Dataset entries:
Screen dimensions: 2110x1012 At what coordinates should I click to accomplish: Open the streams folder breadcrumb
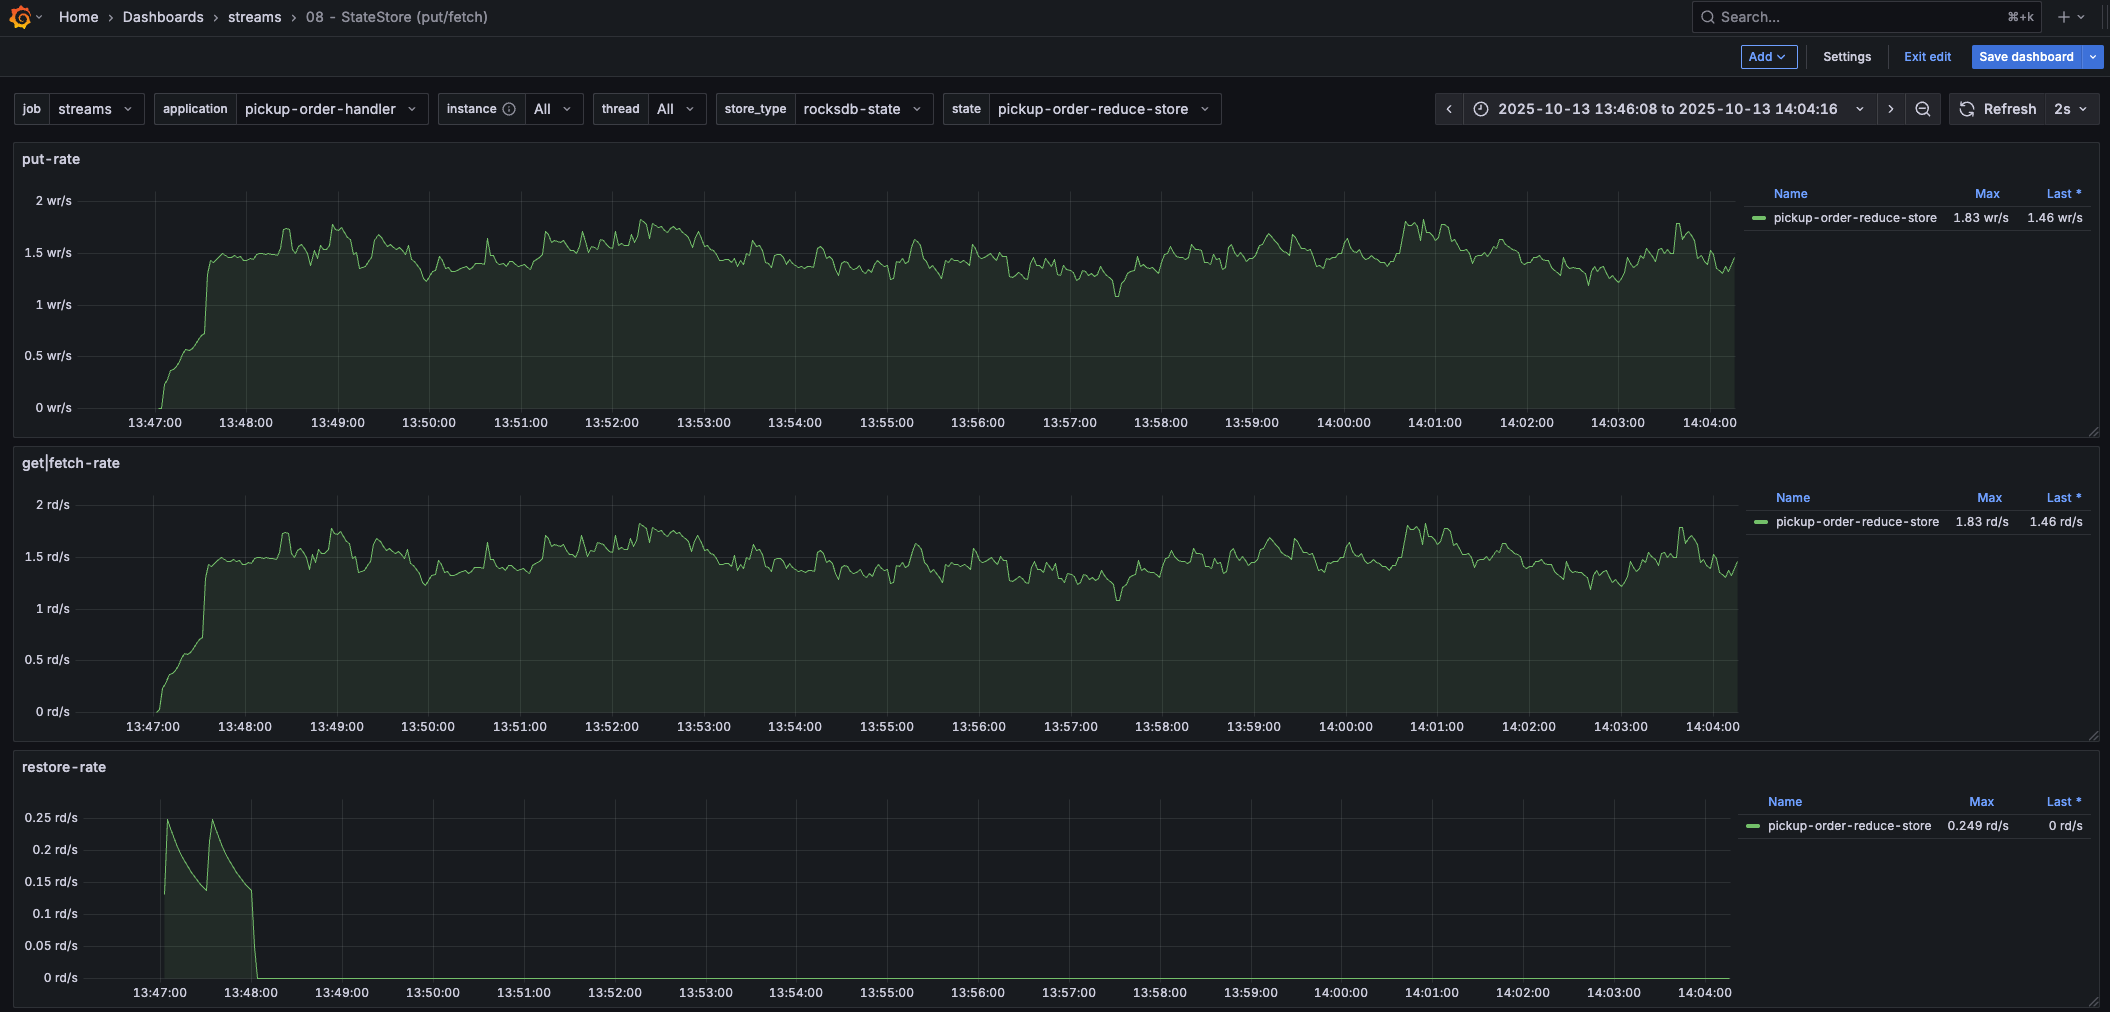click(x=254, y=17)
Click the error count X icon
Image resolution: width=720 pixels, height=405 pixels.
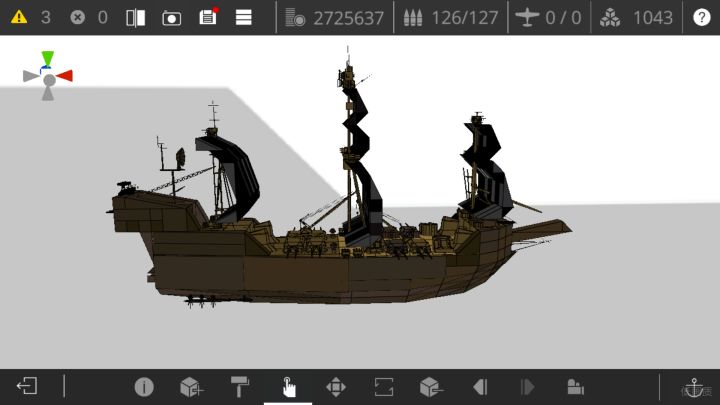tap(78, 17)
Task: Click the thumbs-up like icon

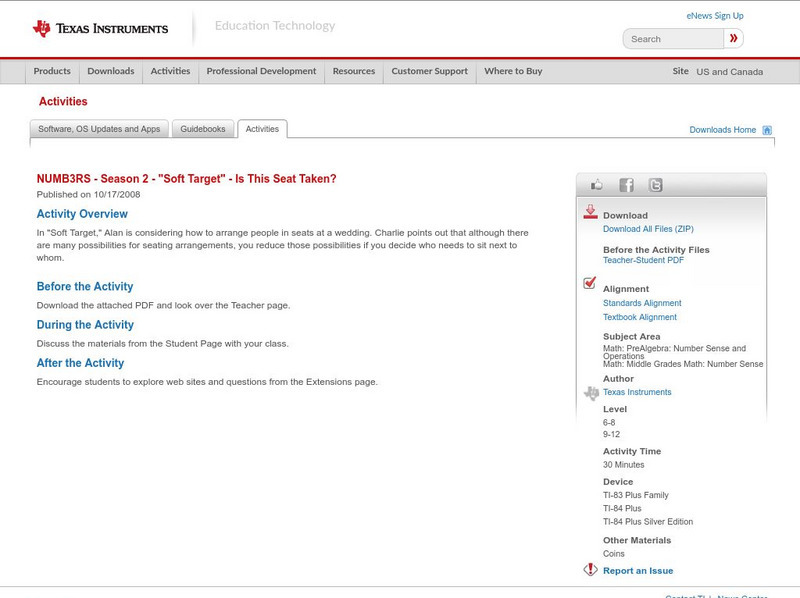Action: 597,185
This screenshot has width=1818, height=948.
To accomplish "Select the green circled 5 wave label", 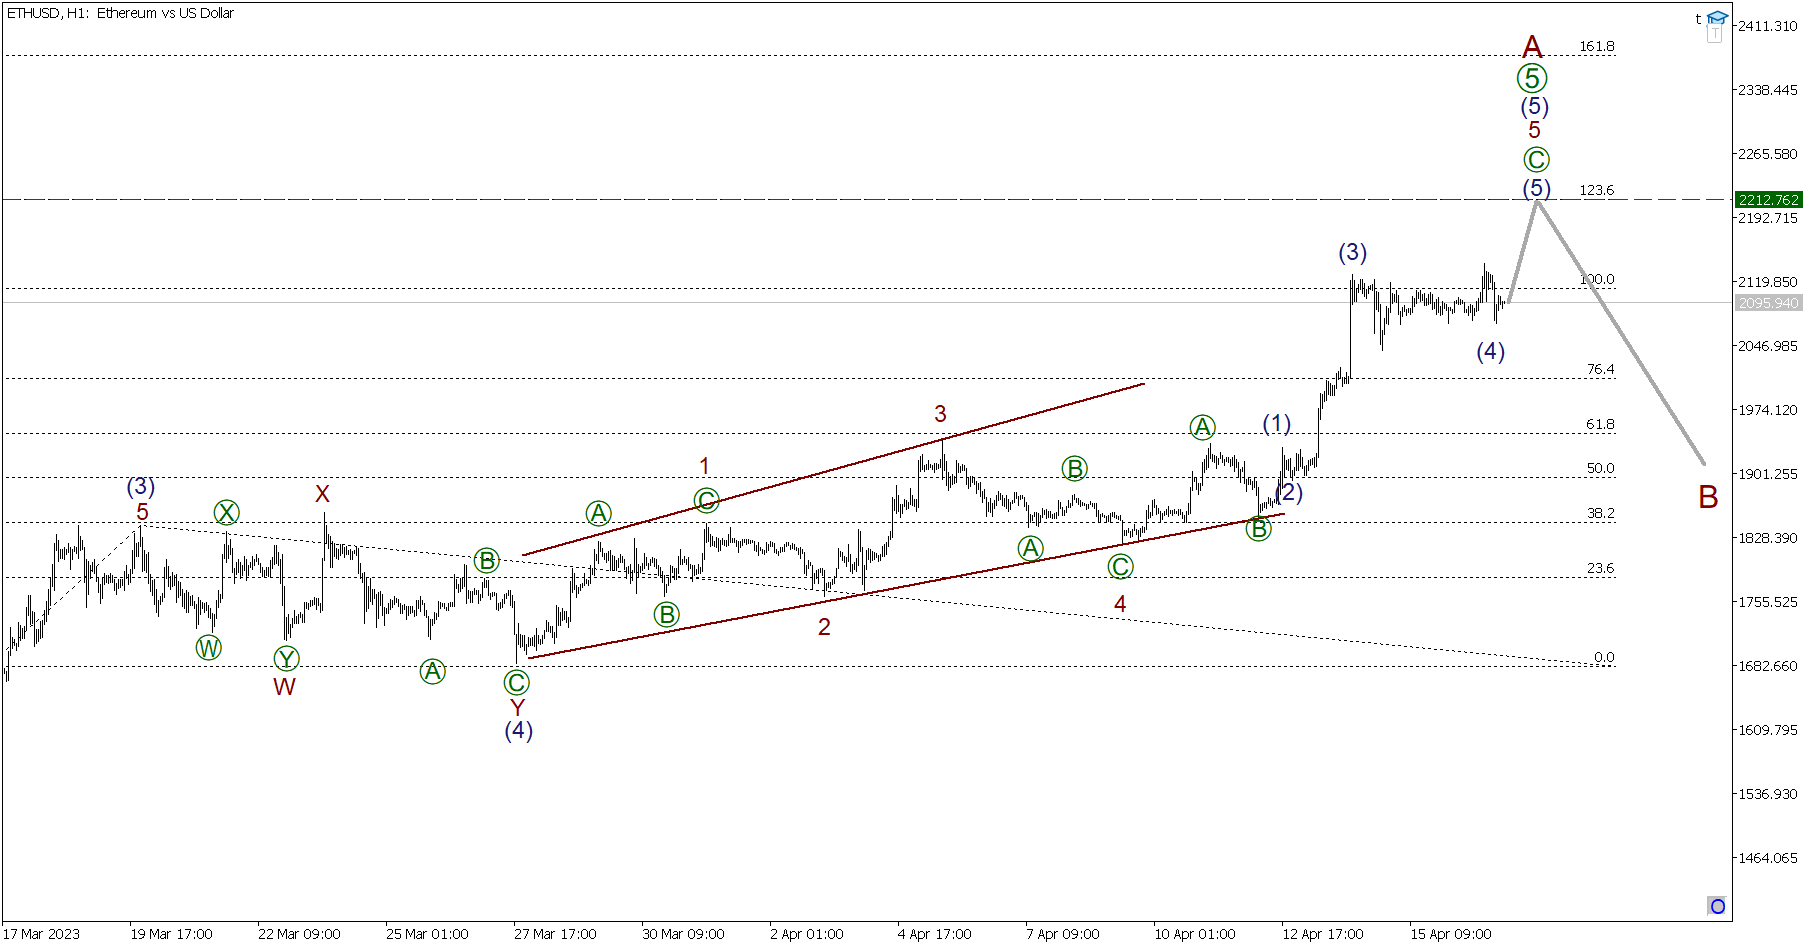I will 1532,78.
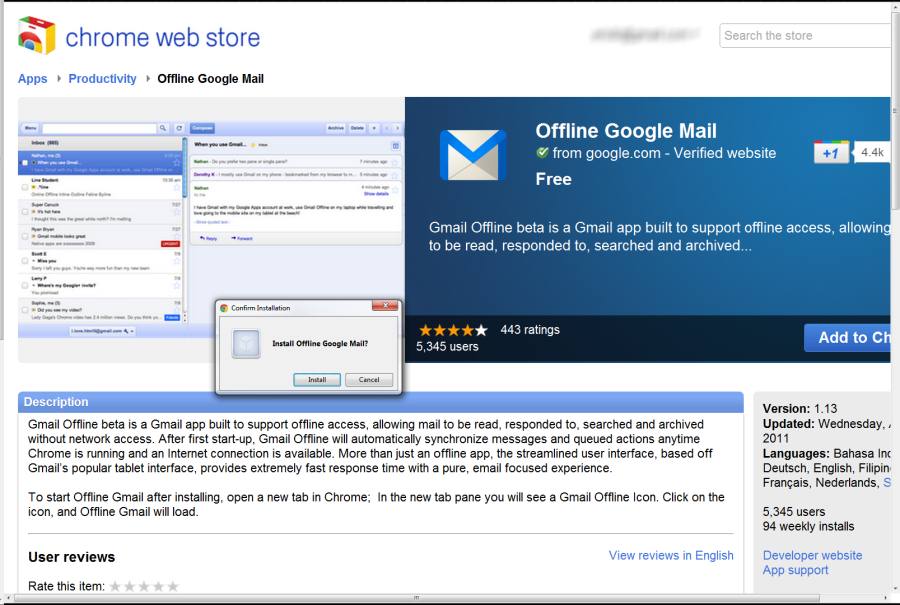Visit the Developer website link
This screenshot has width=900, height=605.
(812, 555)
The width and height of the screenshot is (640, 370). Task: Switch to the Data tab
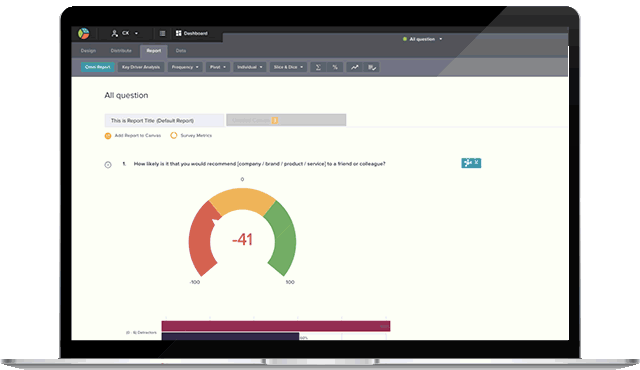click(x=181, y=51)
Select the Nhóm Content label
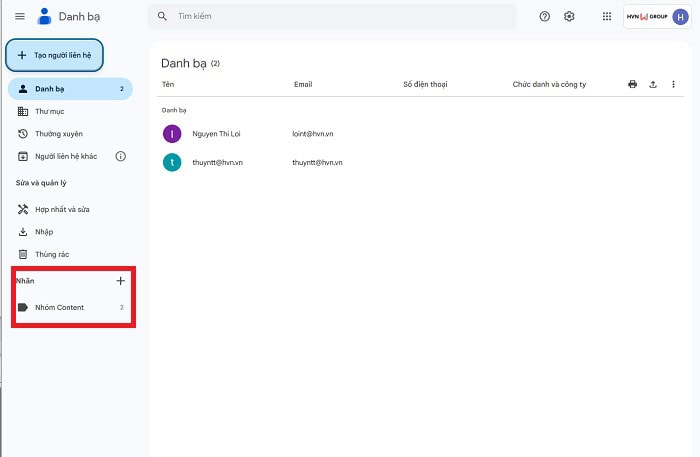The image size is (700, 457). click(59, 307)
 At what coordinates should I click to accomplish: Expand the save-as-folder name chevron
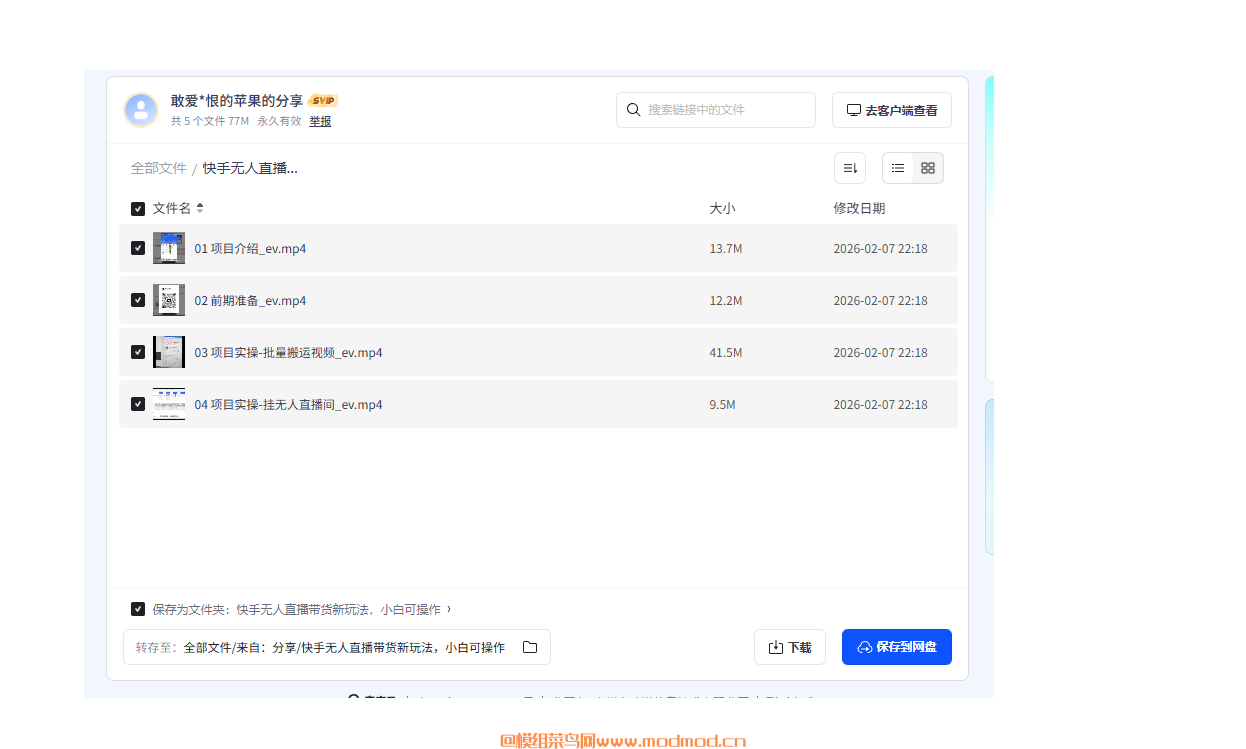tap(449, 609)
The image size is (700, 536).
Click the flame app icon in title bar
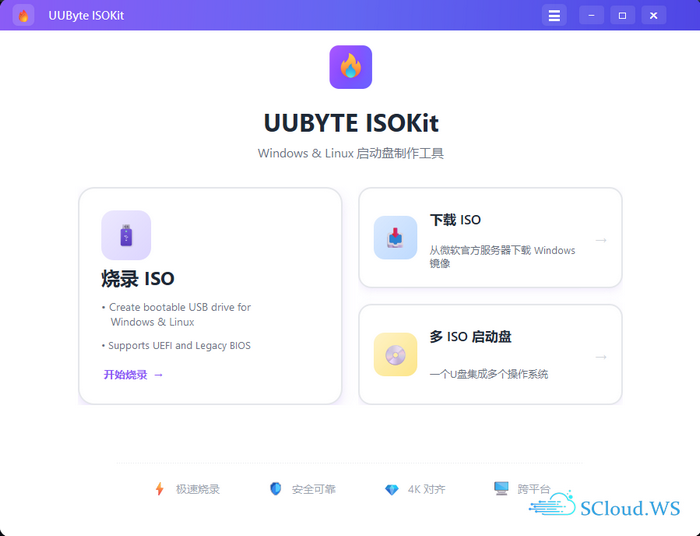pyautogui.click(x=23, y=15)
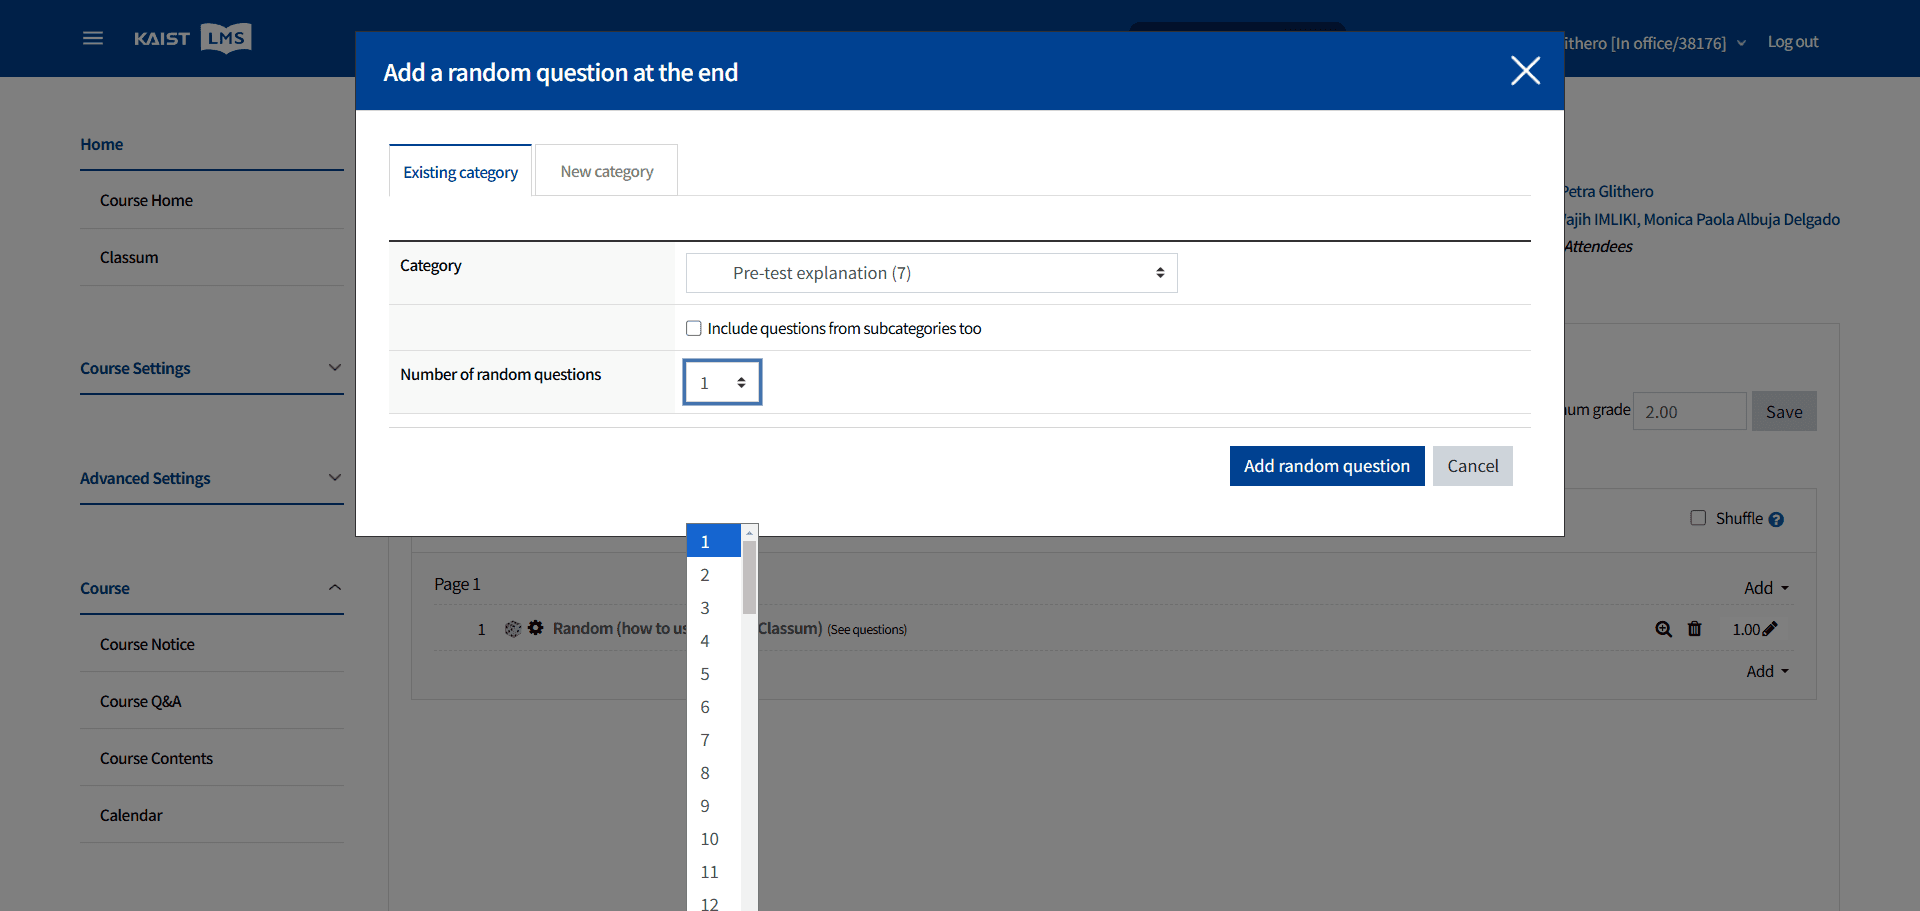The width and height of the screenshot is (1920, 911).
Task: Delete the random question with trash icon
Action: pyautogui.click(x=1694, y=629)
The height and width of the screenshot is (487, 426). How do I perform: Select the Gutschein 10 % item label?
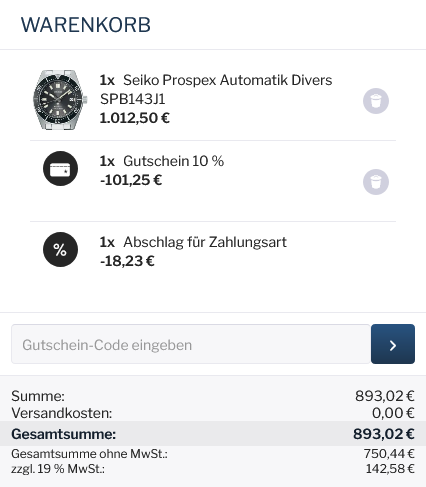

• [Task description]:
Beginning with the line where "The width and height of the screenshot is (640, 370)." appears, transcribe the records above word for word through their last line, and include no pictures.

• [Output below]:
The width and height of the screenshot is (640, 370). Task: Switch to the Data tab
click(x=181, y=51)
Select the Nhóm Content label
The image size is (700, 457). click(59, 307)
 At what coordinates should I click to accomplish: Expand the save-as-folder name chevron
tap(449, 609)
The image size is (700, 536).
Click the flame app icon in title bar
pyautogui.click(x=23, y=15)
The width and height of the screenshot is (1920, 911).
Task: Delete the random question with trash icon
Action: pyautogui.click(x=1694, y=629)
The height and width of the screenshot is (487, 426). How do I perform: Select the Gutschein 10 % item label?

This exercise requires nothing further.